Mon choix est fait. 

Le drame, à mon sens est que je vais devoir maintenir la fiction d'accepter les traitements, sans les prendre, car sinon ILS considèreront que je ne suis pas malade et refuseront jusqu'à un arrêt de travail. Or, le repos, lui, peut être périodiquement salvateur. Politiquement, économiquement ça m'ennuie. Humainement, je trouve inadmissible de ne pas pouvoir choisir la façon dont je veux être soignée !

Une fois encore, je ne peux que me réjouir d'avoir assez de sous pour tester quelques médecines parallèles,  d'avoir la chance de connaitre une praticienne shiatsu hors pairs,  d'avoir assez de self controle pour faire de la méditation seule régulièrement,  et assez de culture et de curiosité intellectuelle pour mener moi-même l'enquête et organiser ma résistance avec des plantes.

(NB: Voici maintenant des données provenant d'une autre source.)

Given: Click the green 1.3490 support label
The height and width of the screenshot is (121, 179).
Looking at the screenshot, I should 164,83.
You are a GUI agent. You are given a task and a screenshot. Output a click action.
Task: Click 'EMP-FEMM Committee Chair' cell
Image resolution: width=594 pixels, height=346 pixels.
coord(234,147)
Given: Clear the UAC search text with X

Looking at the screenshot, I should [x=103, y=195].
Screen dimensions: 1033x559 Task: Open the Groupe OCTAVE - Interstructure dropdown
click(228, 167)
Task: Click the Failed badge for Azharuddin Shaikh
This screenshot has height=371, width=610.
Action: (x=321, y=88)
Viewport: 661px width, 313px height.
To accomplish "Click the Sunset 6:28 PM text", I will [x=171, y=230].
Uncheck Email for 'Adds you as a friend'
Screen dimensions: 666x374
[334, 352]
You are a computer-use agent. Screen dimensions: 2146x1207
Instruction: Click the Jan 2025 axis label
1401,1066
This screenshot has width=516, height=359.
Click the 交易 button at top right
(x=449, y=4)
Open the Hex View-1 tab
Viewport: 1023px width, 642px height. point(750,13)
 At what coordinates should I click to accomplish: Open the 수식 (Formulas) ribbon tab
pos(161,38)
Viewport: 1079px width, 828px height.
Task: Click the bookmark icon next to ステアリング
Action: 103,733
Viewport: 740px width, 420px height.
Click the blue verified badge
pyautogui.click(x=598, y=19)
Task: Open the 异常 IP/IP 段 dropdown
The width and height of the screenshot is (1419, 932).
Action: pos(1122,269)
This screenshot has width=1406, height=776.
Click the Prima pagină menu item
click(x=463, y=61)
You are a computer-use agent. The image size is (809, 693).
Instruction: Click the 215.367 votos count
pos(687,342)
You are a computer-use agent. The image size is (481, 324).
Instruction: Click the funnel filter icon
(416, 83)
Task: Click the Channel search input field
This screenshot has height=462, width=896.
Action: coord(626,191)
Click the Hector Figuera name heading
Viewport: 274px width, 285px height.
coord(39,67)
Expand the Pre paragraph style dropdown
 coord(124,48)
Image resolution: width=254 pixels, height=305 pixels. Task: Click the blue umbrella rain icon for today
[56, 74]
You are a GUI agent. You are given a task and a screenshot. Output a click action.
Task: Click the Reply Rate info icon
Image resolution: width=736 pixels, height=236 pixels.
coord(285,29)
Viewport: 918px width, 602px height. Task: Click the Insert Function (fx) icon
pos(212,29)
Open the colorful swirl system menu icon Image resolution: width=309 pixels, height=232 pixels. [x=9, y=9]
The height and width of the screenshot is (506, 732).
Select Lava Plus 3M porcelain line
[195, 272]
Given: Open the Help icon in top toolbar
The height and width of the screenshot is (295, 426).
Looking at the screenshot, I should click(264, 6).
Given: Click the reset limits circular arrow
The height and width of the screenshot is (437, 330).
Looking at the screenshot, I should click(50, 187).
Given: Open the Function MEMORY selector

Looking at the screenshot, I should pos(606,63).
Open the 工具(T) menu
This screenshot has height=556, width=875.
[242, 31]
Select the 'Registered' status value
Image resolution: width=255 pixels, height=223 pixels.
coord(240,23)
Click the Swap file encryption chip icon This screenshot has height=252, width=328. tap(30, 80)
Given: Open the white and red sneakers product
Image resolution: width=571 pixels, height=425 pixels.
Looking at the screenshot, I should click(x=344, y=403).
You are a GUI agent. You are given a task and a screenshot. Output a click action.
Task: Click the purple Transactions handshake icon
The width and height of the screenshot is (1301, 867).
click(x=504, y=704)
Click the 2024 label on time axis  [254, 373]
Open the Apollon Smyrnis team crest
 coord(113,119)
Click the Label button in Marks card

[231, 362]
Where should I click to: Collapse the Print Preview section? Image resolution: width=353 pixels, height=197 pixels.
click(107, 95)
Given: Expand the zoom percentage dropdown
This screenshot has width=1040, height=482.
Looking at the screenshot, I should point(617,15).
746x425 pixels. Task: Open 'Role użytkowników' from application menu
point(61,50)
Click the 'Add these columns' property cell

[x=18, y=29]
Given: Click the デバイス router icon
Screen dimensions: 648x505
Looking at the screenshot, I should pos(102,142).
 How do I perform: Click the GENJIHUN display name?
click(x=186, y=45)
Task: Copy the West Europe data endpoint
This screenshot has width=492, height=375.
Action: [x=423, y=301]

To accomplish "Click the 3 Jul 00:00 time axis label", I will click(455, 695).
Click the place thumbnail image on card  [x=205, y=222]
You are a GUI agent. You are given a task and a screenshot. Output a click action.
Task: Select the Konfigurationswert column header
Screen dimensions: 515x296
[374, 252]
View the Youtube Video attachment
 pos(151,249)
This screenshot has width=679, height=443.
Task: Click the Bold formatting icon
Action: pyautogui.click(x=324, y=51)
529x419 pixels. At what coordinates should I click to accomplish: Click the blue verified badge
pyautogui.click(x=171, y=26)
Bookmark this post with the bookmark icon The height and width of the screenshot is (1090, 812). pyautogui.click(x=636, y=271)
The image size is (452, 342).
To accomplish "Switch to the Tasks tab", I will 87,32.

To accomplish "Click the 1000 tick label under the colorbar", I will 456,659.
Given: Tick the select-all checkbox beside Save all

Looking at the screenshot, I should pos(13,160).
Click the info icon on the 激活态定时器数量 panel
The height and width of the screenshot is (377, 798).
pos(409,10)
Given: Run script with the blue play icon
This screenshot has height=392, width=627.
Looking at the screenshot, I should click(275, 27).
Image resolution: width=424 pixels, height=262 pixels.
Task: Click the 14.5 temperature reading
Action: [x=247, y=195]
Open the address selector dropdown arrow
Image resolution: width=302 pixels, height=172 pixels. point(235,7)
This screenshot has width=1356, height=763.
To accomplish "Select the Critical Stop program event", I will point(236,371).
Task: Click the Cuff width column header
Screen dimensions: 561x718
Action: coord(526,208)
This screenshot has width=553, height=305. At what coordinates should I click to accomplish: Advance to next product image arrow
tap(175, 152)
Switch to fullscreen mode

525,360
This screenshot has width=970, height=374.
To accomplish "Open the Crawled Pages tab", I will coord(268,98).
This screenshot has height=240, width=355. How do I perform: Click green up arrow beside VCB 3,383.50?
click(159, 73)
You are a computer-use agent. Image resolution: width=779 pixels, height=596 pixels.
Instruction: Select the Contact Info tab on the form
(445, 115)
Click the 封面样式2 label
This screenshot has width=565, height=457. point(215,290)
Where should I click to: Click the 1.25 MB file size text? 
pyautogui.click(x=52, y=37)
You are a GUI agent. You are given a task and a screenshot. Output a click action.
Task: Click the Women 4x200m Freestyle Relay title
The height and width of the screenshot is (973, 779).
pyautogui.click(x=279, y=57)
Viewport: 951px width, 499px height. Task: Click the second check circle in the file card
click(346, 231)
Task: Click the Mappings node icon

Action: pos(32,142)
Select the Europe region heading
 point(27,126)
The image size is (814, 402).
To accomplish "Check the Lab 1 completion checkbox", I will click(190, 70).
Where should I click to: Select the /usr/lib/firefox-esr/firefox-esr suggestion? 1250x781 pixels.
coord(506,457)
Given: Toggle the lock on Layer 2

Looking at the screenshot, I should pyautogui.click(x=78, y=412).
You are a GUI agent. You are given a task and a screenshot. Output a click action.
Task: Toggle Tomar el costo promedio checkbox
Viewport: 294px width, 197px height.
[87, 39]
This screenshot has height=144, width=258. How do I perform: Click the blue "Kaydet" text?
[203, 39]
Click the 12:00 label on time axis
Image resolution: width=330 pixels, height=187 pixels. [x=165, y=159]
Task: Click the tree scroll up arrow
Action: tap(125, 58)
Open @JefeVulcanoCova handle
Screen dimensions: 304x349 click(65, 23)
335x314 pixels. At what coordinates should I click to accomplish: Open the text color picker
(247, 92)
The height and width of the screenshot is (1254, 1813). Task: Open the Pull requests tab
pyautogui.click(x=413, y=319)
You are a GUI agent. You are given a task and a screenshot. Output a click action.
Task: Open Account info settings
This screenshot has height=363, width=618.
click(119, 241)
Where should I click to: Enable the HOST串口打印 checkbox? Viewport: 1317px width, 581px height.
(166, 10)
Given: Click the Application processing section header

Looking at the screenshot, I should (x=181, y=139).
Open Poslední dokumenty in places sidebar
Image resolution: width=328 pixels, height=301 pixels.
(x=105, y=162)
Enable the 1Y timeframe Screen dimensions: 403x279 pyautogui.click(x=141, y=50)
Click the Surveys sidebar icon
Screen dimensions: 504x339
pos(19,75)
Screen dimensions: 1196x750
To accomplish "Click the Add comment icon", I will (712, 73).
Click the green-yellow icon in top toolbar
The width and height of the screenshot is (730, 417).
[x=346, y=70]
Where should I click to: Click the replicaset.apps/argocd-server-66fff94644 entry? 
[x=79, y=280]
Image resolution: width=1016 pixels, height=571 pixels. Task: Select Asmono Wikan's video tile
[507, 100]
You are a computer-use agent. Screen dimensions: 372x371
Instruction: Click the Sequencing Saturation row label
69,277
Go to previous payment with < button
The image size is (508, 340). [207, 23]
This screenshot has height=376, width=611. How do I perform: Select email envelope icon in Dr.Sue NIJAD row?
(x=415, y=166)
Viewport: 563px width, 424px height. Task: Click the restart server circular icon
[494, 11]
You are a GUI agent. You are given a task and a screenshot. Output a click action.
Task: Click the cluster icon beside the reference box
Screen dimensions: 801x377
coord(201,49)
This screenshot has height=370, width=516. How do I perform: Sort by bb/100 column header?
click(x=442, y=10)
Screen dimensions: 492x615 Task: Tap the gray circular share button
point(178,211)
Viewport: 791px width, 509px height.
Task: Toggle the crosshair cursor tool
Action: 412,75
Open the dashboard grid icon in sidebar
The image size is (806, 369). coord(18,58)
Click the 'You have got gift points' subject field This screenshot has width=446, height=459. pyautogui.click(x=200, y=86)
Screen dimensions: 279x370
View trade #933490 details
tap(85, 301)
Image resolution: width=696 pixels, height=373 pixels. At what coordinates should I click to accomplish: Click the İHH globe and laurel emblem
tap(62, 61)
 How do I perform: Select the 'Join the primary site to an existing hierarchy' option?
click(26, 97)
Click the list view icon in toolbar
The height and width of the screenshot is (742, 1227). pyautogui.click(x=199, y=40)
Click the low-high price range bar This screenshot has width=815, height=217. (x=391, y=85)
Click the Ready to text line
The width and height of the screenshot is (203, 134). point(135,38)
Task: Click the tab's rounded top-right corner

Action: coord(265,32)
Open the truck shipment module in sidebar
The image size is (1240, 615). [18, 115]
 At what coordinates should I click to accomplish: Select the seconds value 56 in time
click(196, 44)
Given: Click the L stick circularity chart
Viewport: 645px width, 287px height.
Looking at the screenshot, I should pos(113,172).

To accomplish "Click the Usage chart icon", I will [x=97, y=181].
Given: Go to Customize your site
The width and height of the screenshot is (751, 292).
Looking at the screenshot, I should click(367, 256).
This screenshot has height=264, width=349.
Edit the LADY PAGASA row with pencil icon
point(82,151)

J'ai décidé de ne plus parler de cette maladie qui va m'accompagner jusqu'à la fin de ma vie, de profiter à 200 %.

Je sais qu'il y aura des jours sans, des hauts et des bas, sans doute pas mal de bas. Mais je ferai comme d'habitude, je serrerai les dents, j'attendrai que ça passe... Au pire, je m'arrêterai pour souffler, un peu plus souvent.

S'il me reste 15 ans à faire sur cette triste planète, que ce soit avec toute ma tête et toutes mes forces. Je ne laisserai aucun laboratoire pharmaceutique me voler ma vie.